Suit by J. M. Saunders against Roy Hornsby to correct and reform a mineral deed, and to establish plaintiff's title to a mineral interest under the Statute of Limitations. Judgment for defendant, and plaintiff appeals.

Affirmed.

Sturgeon Sturgeon, of Pampa, for appellant.

Clayton Bralley, of Amarillo, and Walter E. Rogers, of Pampa, for appellee.

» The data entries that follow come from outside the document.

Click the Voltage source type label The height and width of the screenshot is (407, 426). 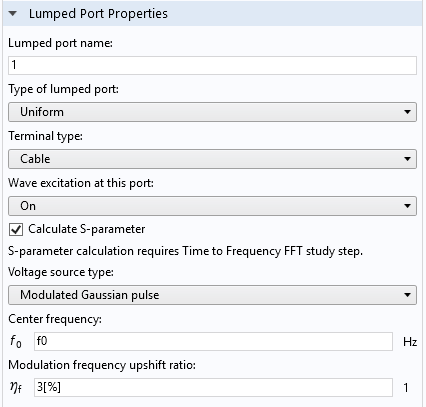(x=61, y=272)
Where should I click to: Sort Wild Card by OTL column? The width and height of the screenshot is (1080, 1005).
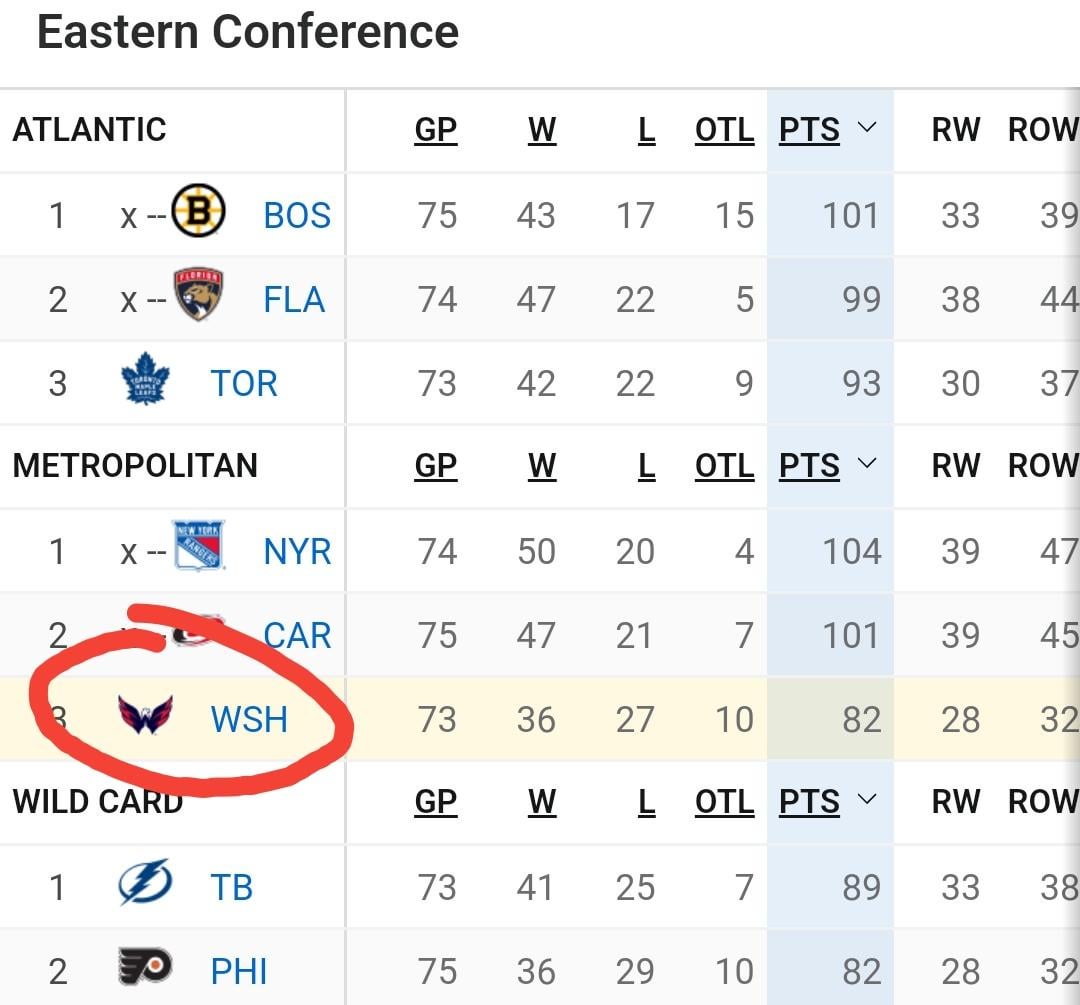coord(724,802)
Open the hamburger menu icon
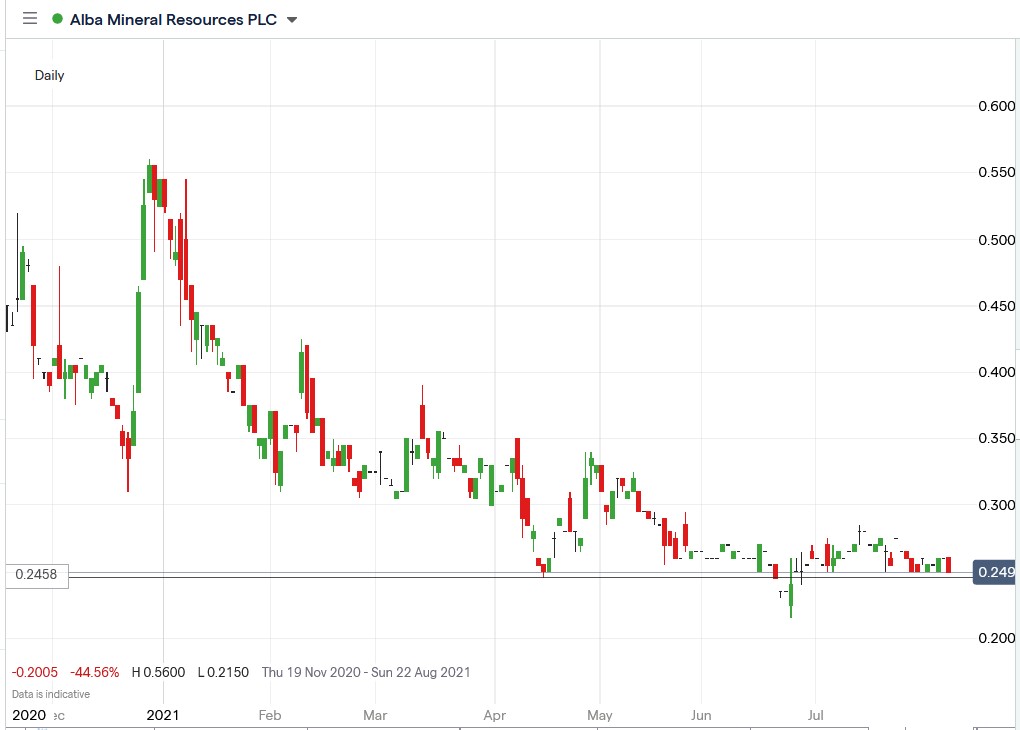 click(30, 19)
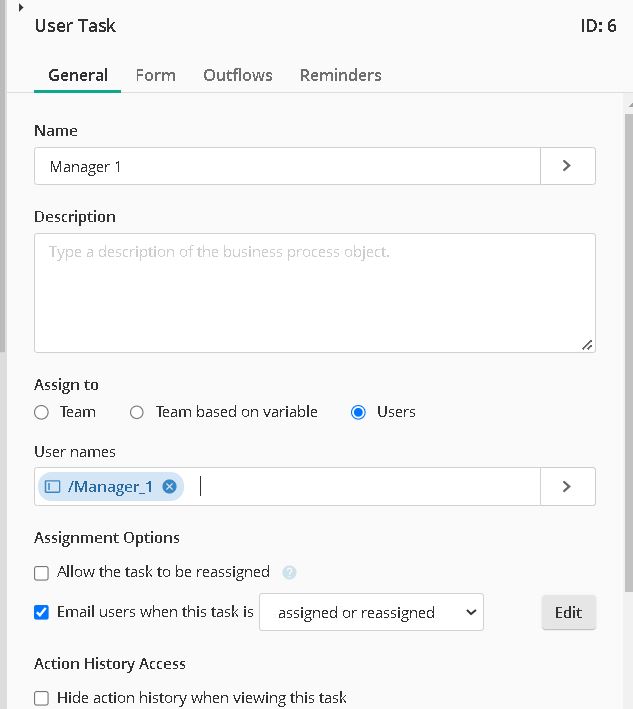Click into the Description text area
Viewport: 633px width, 709px height.
315,293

The record in this case shows that appellant, J. M. Saunders, has been the owner of Section 40, Block 3, I. G. N. Ry. Co. Surveys in Gray County since about 1915. In January 1922 he executed an oil and gas lease on the Northwest Quarter of the Southwest Quarter, being forty acres, to Gulf Production Company, retaining the usual 1/8 of the production as a royalty. In June 1924 he sold and conveyed 1/2 of his royalty interest to C. J. Olmstead and appellee, Roy Hornsby. Thereafter Olmstead and appellee sold 1/2 of their interest to Harlan Bros. By the lease and these conveyances the Gulf Production Company became the owner of 7/8, or 56/64, appellant 1/16, or 4/64, Harlan Bros. 2/64, and appellee and Olmstead 2/64 of all of the oil and gas in and under the forty-acre tract. On April 12, 1929, for a consideration of $400, appellee Hornsby conveyed back to appellant 1/64 of the 1/8 royalty interest, which constituted 1/512 of all of the oil and gas in and under the forty-acre tract. This last conveyance had the effect of dividing the royalty interest of 1/8 into fractions of sixty-fourths and dividing the ownership of that interest in such manner as that appellant was the owner of 33/64, Harlan Bros. 16/64, Olmstead 8/64, and appellee Hornsby 7/64 of the 1/8 royalty interest retained by appellant in the original oil and gas lease.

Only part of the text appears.